A natural question would be to ask what government can do to boost high-potential ventures and their financiers. When we look at the world’s great hubs of entrepreneurial activity – Silicon Valley, Singapore, Tel Aviv, and Bangalore – the stamp of the state is unmistakable. But for each effective intervention, there are hundreds of disappointments.
You might conclude that state support is a casino – making bets, with few guarantees of an attractive return. The truth, however, is more subtle. When you examine abandoned efforts to promote entrepreneurial activity, failure was mostly predictable. These efforts had a shared set of flaws in their design, and were doomed from the start.
This can be understood by unpicking the rationale behind government efforts to stimulate entrepreneurship. This rests on two pillars. First, technological innovation spurs economic growth. Second, academic research has highlighted the role of entrepreneurship and venture capital in stimulating innovation. They have a set of tools that are well-suited to the task of nurturing high risk new ideas. If that were all there was to it, there would be a compelling case for public involvement. But the case for intervention rests on a third leg: the argument that governments can effectively promote entrepreneurship and venture capital. This is a much shakier assumption.

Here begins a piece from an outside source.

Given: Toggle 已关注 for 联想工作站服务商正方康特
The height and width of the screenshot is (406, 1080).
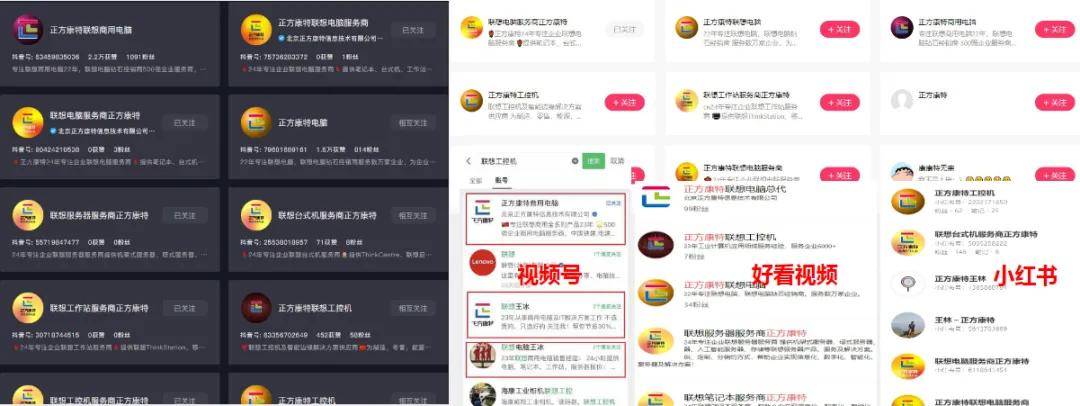Looking at the screenshot, I should (185, 308).
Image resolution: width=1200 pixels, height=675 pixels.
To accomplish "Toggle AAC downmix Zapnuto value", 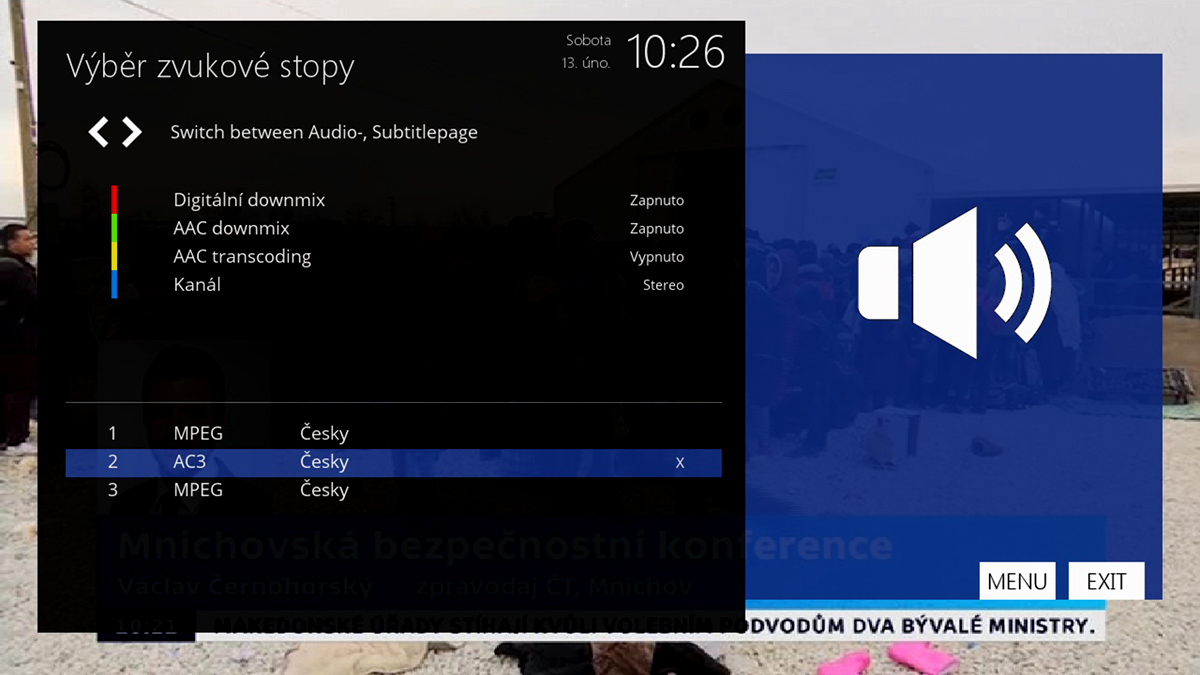I will click(656, 229).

Yes, entrepreneurial markets have features that suggest there is a role for government in encouraging their evolution. Put simply, it is easier to be a start-up founder if there are ten other entrepreneurs nearby. Here, government can play a role as a catalyst.

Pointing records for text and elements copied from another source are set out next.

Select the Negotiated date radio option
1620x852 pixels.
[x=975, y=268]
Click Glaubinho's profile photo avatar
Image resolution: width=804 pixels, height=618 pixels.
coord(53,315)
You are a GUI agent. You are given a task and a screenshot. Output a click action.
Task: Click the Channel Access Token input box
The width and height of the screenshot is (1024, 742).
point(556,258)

But there are two major problems. First, governments simply get it wrong: allocating funds and support in an inept or counter-productive manner. There is also the problem of regulatory capture. Private and public sector entities often organise to capture subsidies handed out by the public sector. Programmes geared towards helping nascent enterprises may end up boosting cronies of the nation’s rulers.
So how can you overcome this? Crucially, it’s necessary to ensure that entrepreneurship is itself an attractive option. Often, in their eagerness to get to the fun part of handing out money, public leaders neglect the importance of setting the table, or creating a favourable environment.

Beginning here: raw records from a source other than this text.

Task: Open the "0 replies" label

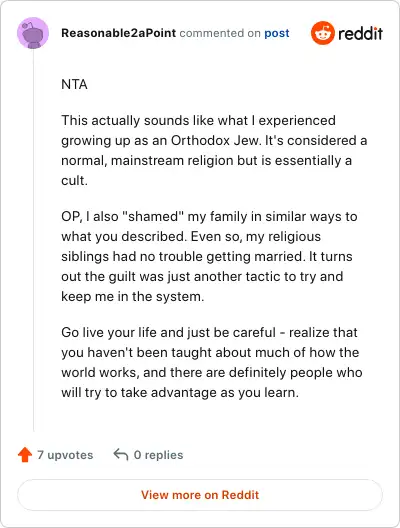Action: pos(158,455)
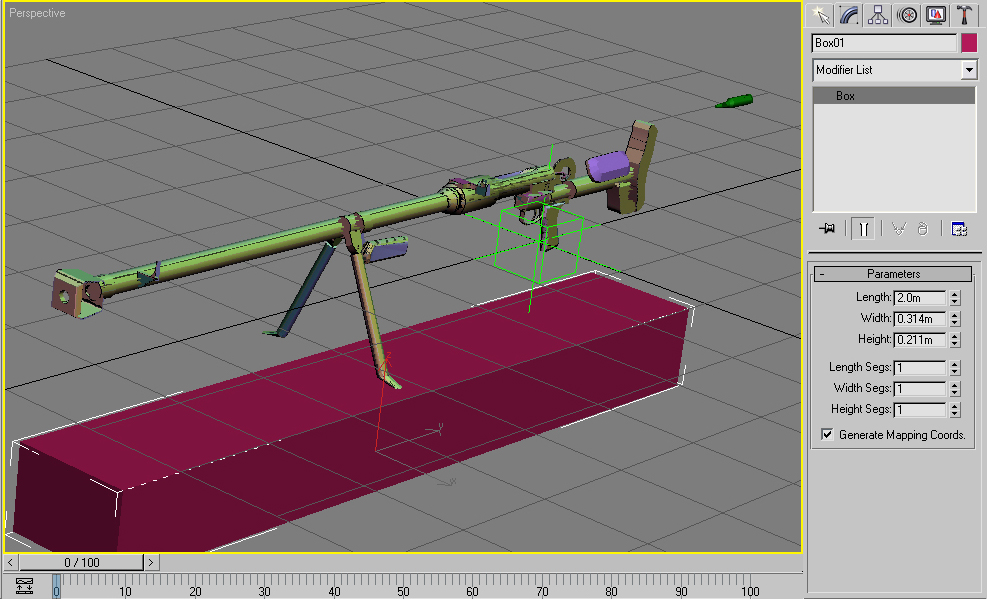Open the Create command panel tab

821,15
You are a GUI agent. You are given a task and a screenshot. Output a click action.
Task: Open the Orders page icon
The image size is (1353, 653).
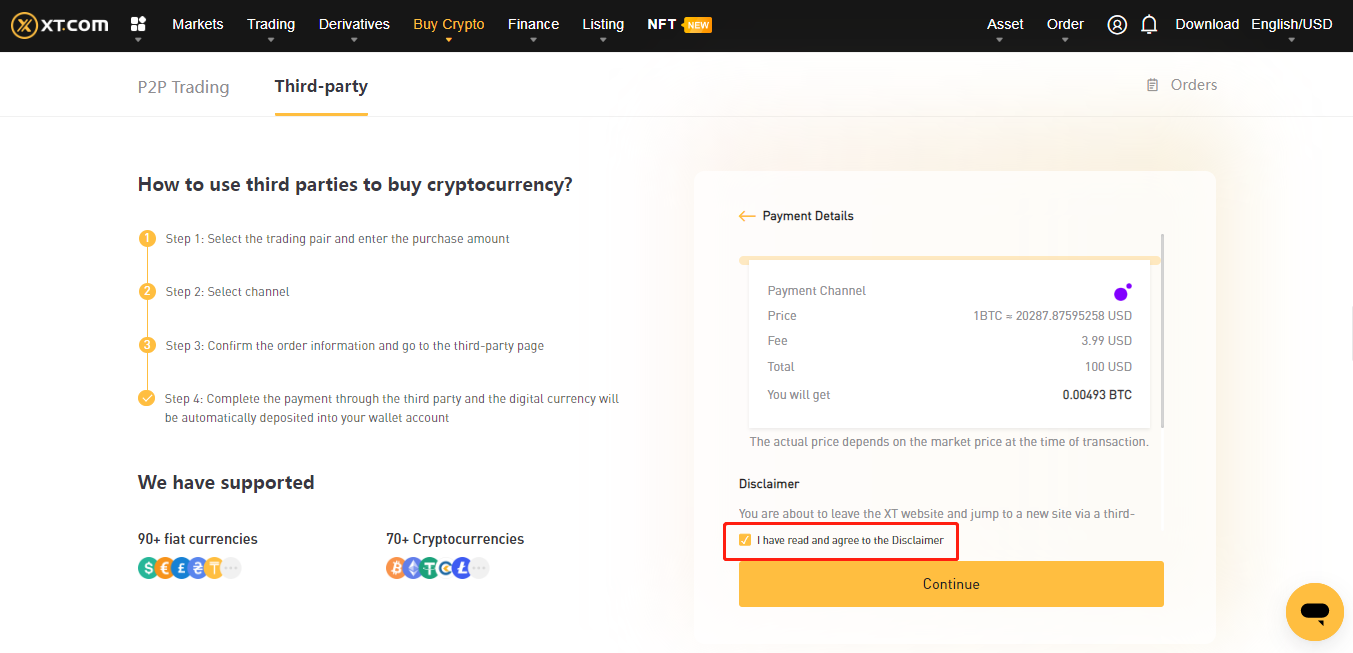coord(1151,85)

Such efforts have several dimensions. Ensuring that ideas can move easily from universities and government laboratories is important. And Britain is doing a lot to encourage this. But many entrepreneurs come from corporate positions, not academia. And Studies have documented that the attractiveness of entrepreneurial activity for these individuals is sensitive to tax policy. Education is also critical. Creating training opportunities for mid-career professionals can pay dividends.
This doesn’t mean that government can’t intervene directly in the entrepreneurial process. But these efforts must be designed thoughtfully – to be sensitive to the market’s dictates. Governments must avoid the pitfalls that befall many public initiatives. One common problem is to ignore the realities of the entrepreneurial process. Many initiatives are abandoned after a few years, for instance. The programmes’ authors apparently do not understand that initiatives take years to bear fruit. Some add requirements that seem reasonable from a public policy perspective, but run counter to the nature of business. In other cases, programmes are too tiny to have any impact or so large they swamp already-existing funds.
But most frequently, governments create programmes that ignore what the market can support. Far too often, officials seek to encourage funding in industries or regions where private interest simply doesn’t exist. Whether driven by political considerations or hubris, the result is waste. The only effective way to solve this is by demanding that credible private sector players provide matching funds. Only in cooperation with private initiative can public support for entrepreneurship work.
Josh Lerner is Jacob H Schiff professor at Harvard Business School, and the author of The Architecture of Innovation.